The body representing 60% of Scottish independent homecare providers said councils were building failure into contracts and claimed the public would be shocked if they knew how elderly care is commissioned by some local authorities.
The investigation into the provision of care at home services showed nearly all the main companies providing such care for councils had faced criticism from regulators, including complaints and negative inspection reports.
Many of the problems were repeated across the country and across companies, including failure to attend appointments, ill-prepared and inexperienced staff and excessive turnover of carers.
Care providers say many are trying hard to improve. But they are also angry at being criticised for failings they say are caused by local authorities and the way they tender services.
Scottish Care at Home (SCAH) is an umbrella body representing 88 companies providing care at home for elderly people in Scotland. SCAH chief executive Gloria McLoughlin said: “Most local councils are awarding contracts based on lowest costs, which results in issues around lowered quality, consistency, training and a lack of time to deliver care.”
She said the approach was in danger of driving good providers out of the market when, with a rising elderly population Scotland needs more high-quality care companies.
And she claimed Herald readers would be shocked to learn that many councils now ask companies to deliver 15-minute visits for personal care, saying: “This practice is increasing, with providers powerless to prevent it.”
Responding to complaints about visits being cut short or staff appearing to be rushed, Ms McLoughlin said this too could sometimes be caused by contracts. A common feature of them was a refusal to reimburse companies for travel time, she said
“Workers are forced to reduce time spent with clients, or arrive late for appointments. These poor outcomes for service users, and stressors for providers and their staff, are built into tenders from the outset, and result from the current approach to procurement and the commissioning of services.”
Ms McLoughlin also called for a review of the care-sector workforce, which she said was characterised by staff receiving not much more than the minimum wage for increasingly complex work, often in isolated settings.
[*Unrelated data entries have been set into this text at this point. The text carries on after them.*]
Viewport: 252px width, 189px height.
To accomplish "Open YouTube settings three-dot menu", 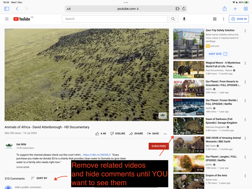I will [x=224, y=19].
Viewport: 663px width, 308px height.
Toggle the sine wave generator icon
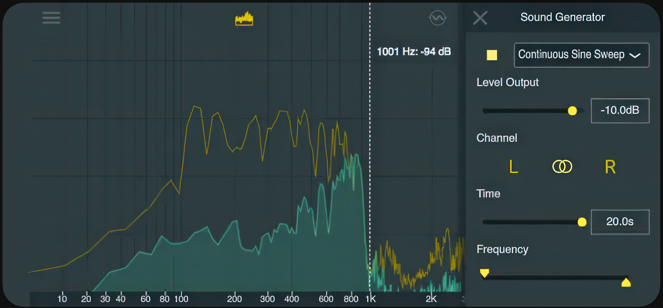[437, 18]
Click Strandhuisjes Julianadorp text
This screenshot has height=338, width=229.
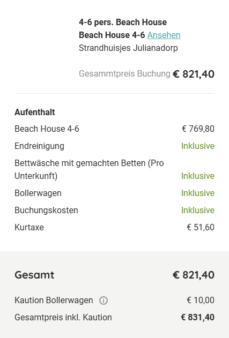point(128,48)

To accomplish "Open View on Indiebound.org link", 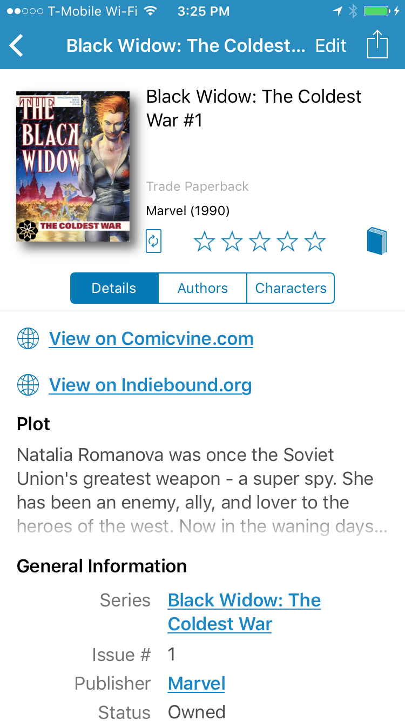I will (x=151, y=385).
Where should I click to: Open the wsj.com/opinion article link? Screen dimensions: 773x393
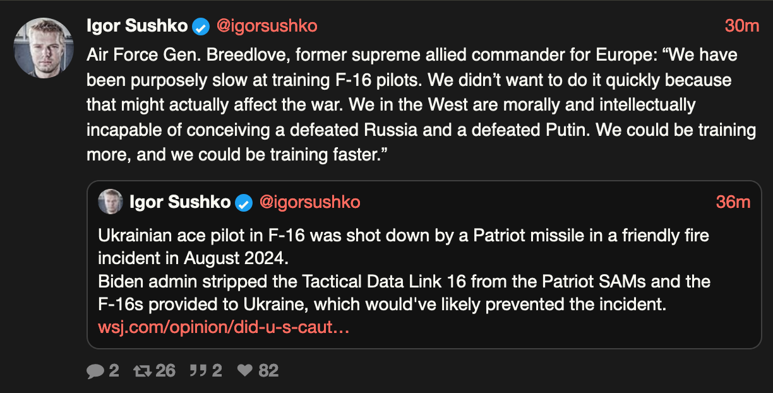224,328
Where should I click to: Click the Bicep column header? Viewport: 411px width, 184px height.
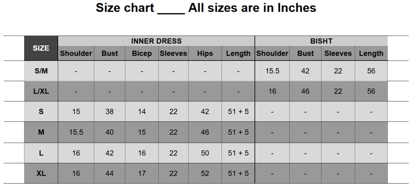[x=142, y=54]
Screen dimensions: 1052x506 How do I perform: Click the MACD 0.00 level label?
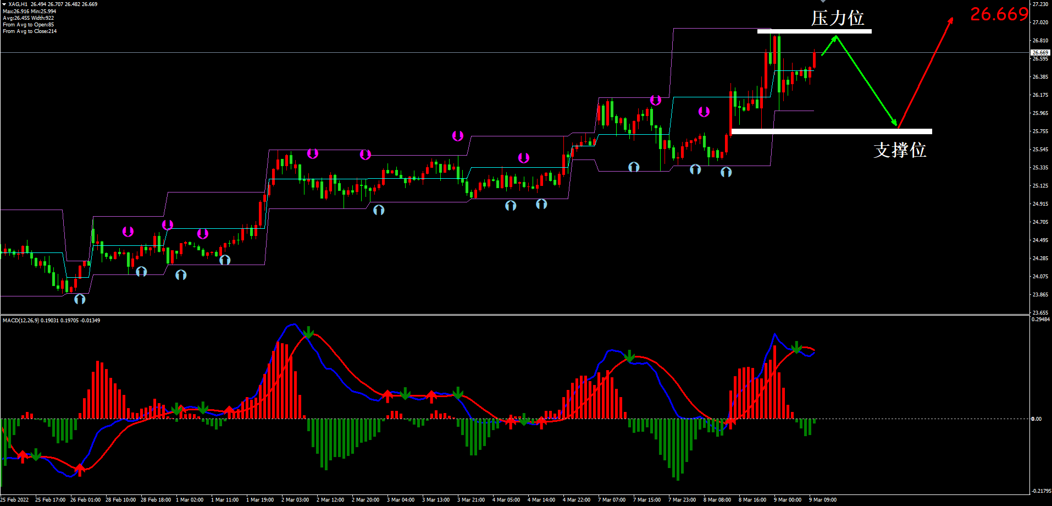[x=1036, y=419]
She welcomed the “increased visibility and debate” generated by the Herald’s campaign on elderly care.
A spokesman for Cosla, the Convention of Scottish Local Authorities, said Scottish Care at Home’s comments were “not an accurate reflection of the true picture,” and added: “Councils are committed to working with a full range of providers and comments such as this are divisive and unhelpful.”
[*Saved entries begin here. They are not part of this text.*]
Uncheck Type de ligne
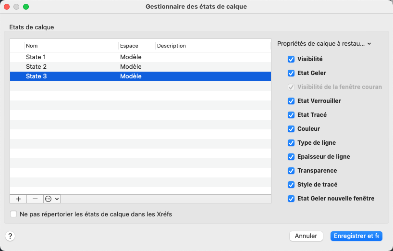pyautogui.click(x=291, y=143)
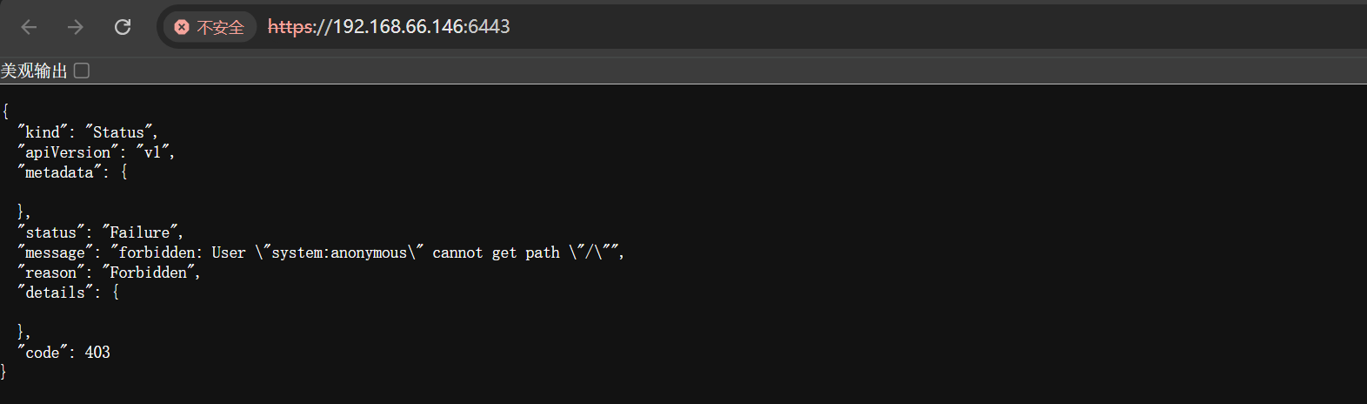Click the browser Forward arrow
Screen dimensions: 1367x404
76,27

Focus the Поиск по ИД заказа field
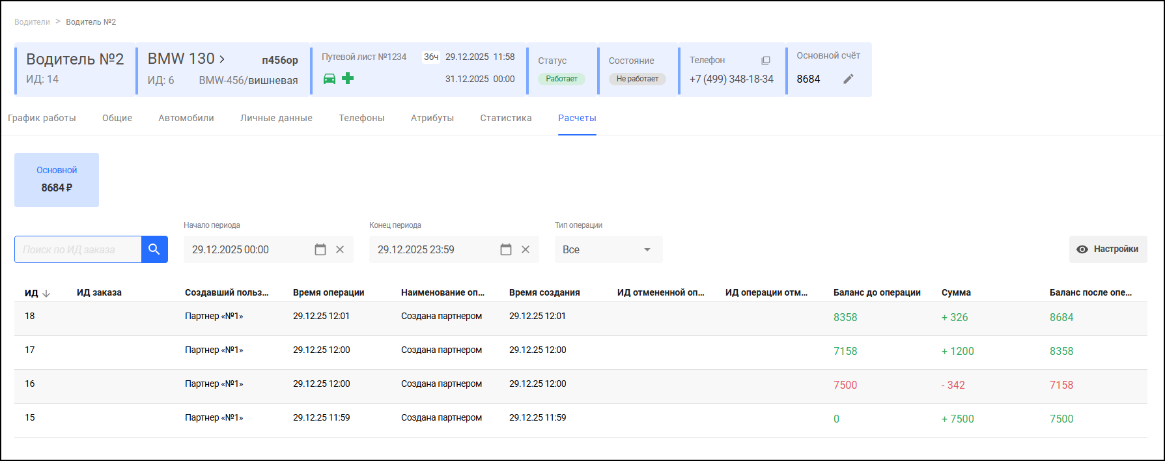77,249
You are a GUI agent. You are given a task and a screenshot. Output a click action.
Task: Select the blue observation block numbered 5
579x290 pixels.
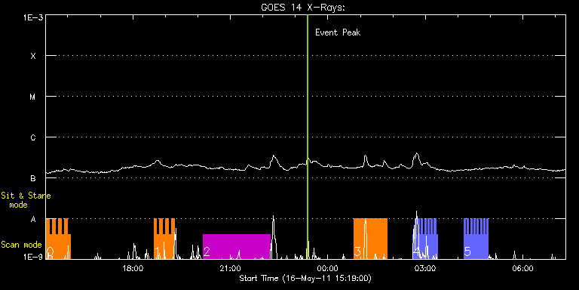click(476, 239)
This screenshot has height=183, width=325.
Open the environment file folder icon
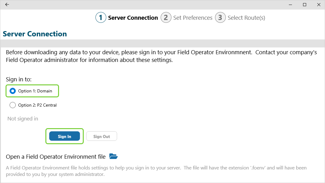pos(113,157)
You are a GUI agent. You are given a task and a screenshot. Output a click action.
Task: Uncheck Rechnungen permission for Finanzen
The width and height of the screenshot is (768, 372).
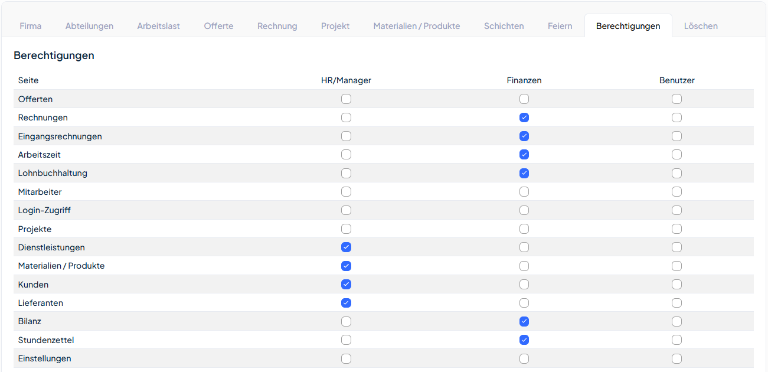524,118
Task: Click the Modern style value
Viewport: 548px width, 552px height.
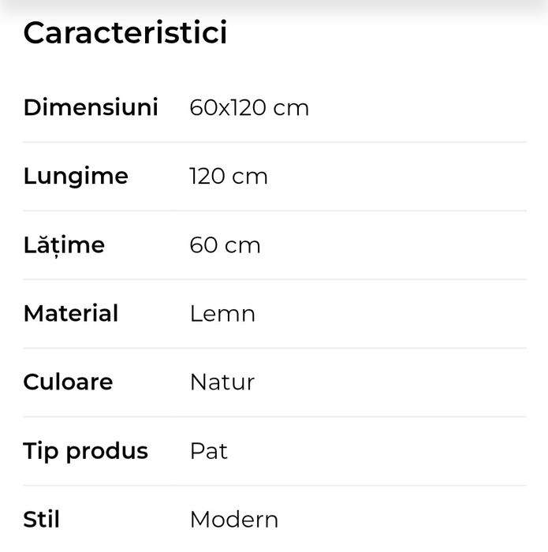Action: pyautogui.click(x=234, y=519)
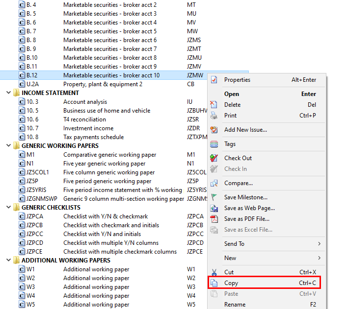Click the Add New Issue icon
This screenshot has width=347, height=309.
[x=214, y=130]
Meanwhile some companies have pointed out that services have been improving rapidly, especially with the introduction of new electronic monitoring systems which enable better control over staff visits to elderly clients and cut missed appointments.
Lynn Laughland, managing director at HRM Homecare, said there had been a staff restructuring programme and investment in a new electronic system since service failures flagged up in the firm’s last Care Commission report from January 2009, which reported on 2007 to 2008 performance.
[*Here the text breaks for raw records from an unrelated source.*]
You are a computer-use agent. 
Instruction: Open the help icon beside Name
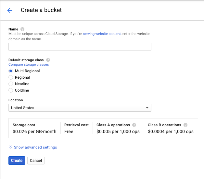[22, 29]
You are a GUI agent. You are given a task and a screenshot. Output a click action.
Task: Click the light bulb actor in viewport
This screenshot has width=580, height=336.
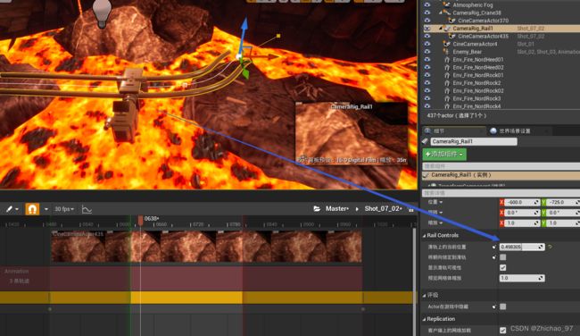(x=102, y=13)
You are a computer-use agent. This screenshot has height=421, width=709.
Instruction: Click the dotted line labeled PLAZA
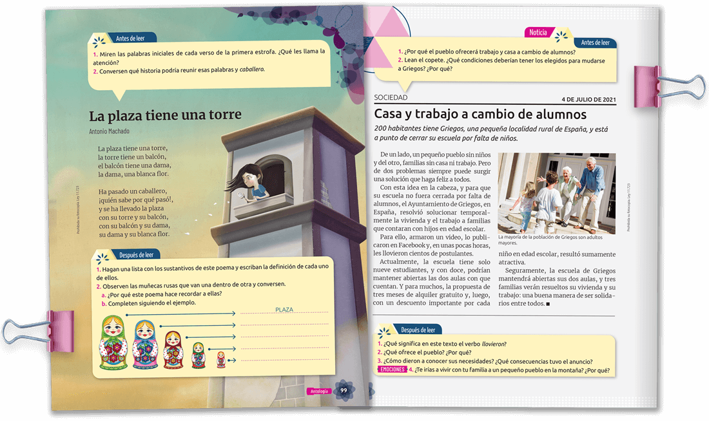(284, 312)
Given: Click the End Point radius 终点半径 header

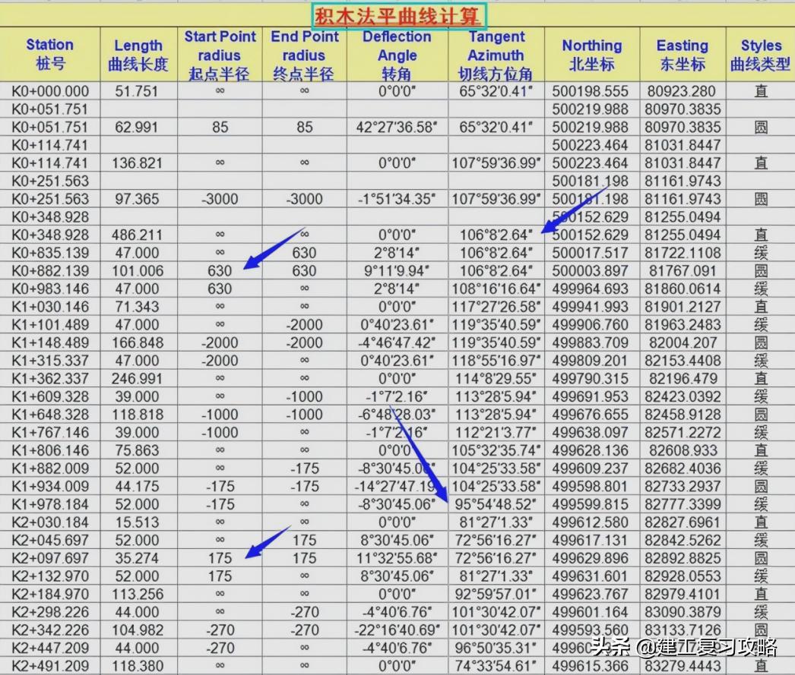Looking at the screenshot, I should 304,55.
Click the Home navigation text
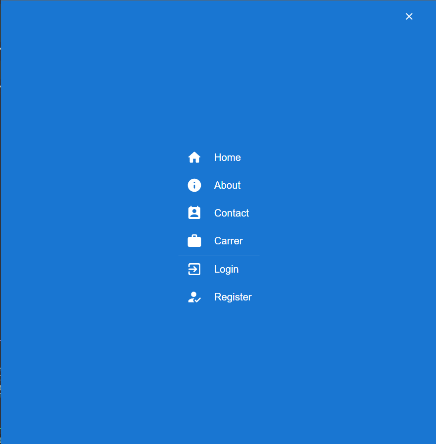The width and height of the screenshot is (436, 444). click(x=227, y=157)
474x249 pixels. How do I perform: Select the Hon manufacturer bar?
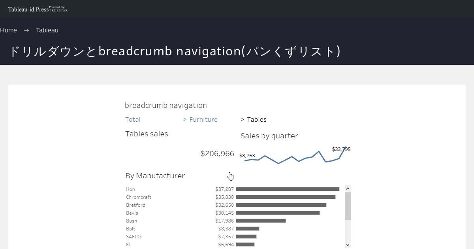tap(288, 189)
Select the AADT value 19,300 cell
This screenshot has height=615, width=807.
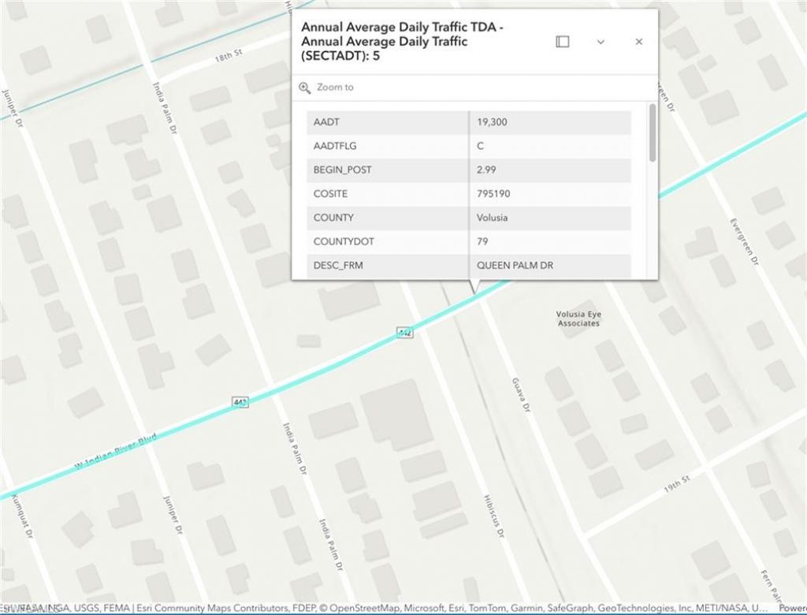pos(550,122)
She said: “This investment in electronic staff rostering, a call monitoring system and training is to ensure the best care and support for our service users and our workers.”
Others have praised the Herald’s campaign for highlighting other issues including abuse of the elderly. Harriet Dempster, president of the Association of Directors of Social Work, said: “Community care policy means that far more frail older and vulnerable people are now being supported in the community. Heightening awareness of the risks of elder abuse will be key to safeguarding vulnerable people from all forms of exploitation.
“It is likely to result in an increase in referrals and it will be difficult to determine whether this rise is in fact a rise in abuse or awareness and knowledge.”
She added: “There is a link here with the important role played by informal carers and a recognition of the support they need to continue caring and continue caring safely. Caring for someone with dementia can be very, very stressful.”